Temkin et al., 1999). Clearly, our NIDA sample did not meet these criteria. Those authors also suggested that wider confidence intervals be used for those with poor baseline performance in order to increase specificity and narrower confidence intervals for those with those with normal baseline performance in order to improve sensitivity. In many of our participants, lack of improvement at retest may have resulted in classification as “declined,” as their scores fell below the cutoff predicted by the residual term. Thus, wider confidence intervals may have been more appropriate for individuals who have atypical baseline scores. This inherent limitation of standard regression equations has been discussed in detail by

Crawford and Howell (1998), who showed that regression equations derived from small-to-moderate sized samples (

*N* < 100) tend to have confidence intervals that are too narrow to accurately classify individuals from a population of interest. For large samples, such as that used in the current study, this is not an issue. However, those authors showed that extreme scores in the population of interest can also result in erroneous change classification (i.e., declined or improved), as appears to be the case with our NIDA cohort. Thus, inflated Type I error rates can be expected when regression equations obtained from a healthy sample are applied to a sample with widely varying scores, as demonstrated in the NIDA sample of our study. This was not seen when regression was applied to our MACS clinical sample, as scores tended to be more centrally distributed.

Crawford and Howell (1998), and more recently

Crawford and Garthwaite (2006), have proposed a more accurate, albeit complicated, method for determining regression formulas and confidence intervals from a healthy population that could lead to greater accuracy in determining change. A simple rule of thumb, based on previous studies and the current findings, is that simple regression may be the more appropriate method when the sample of interest is demographically similar to the normative sample and is relatively large (

*N* > 100) or has somewhat homogeneous baseline scores. When the sample of interest is demographically dissimilar to the normative sample, RCI-PE appears to be the better method for determining clinically relevant change.

We acknowledge that the absolute amount of improvement or decline, as reflected by change in scores, was small across measures. For example, among the MACS group, performance on the COWAT improved by only a single word. However, this was statistically significant, presumably due to little variation in direction and degree of change across individuals in this group. This small degree of change was comparable to that of the normative sample (see

Levine et al., 2004) across all measures, suggesting that it does indeed reflect more than random variation or regression to the mean. Such findings lend support for the validity of these neuropsychological tests in detecting true change, at least on a group level.

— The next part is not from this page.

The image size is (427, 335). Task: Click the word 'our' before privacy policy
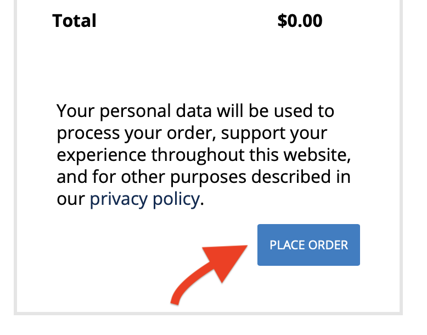point(71,200)
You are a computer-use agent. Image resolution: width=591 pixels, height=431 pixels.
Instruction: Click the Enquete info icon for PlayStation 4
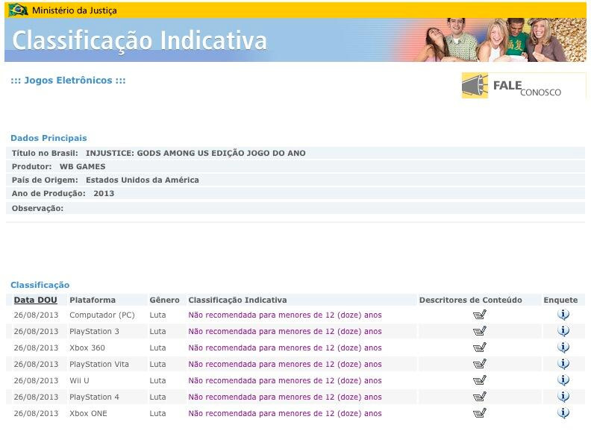[x=563, y=397]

The true utility of the RCI and regression methods in determining significance of change will continue to be elucidated in studies that employ a criterion measure, such as collateral ratings, neuroimaging, and clinician diagnoses that do not consider neuropsychological test performance.

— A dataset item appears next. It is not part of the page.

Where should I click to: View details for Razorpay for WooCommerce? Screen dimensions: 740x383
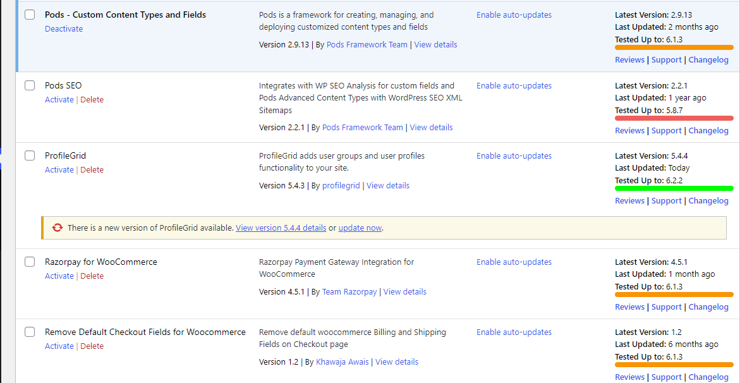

Finally, it is interesting that RCI-PE, which does not correct for variability in baseline performance to the extent that regression does, resulted in seemingly more expected change rates among the NIDA sample. Even within the MACS sample, rates of decline based on regression were higher than those based on RCI-PE for Grooved Pegboard and Trail Making Tests. Again, whether this indicates lack of improvement due to true pathology among a subset of individuals or poor specificity of the regression-based formula is unclear. Further research, in which a concurrent measure of neurocognitive change is available (e.g., clinical rating or neurologic diagnosis), is needed to probe this issue.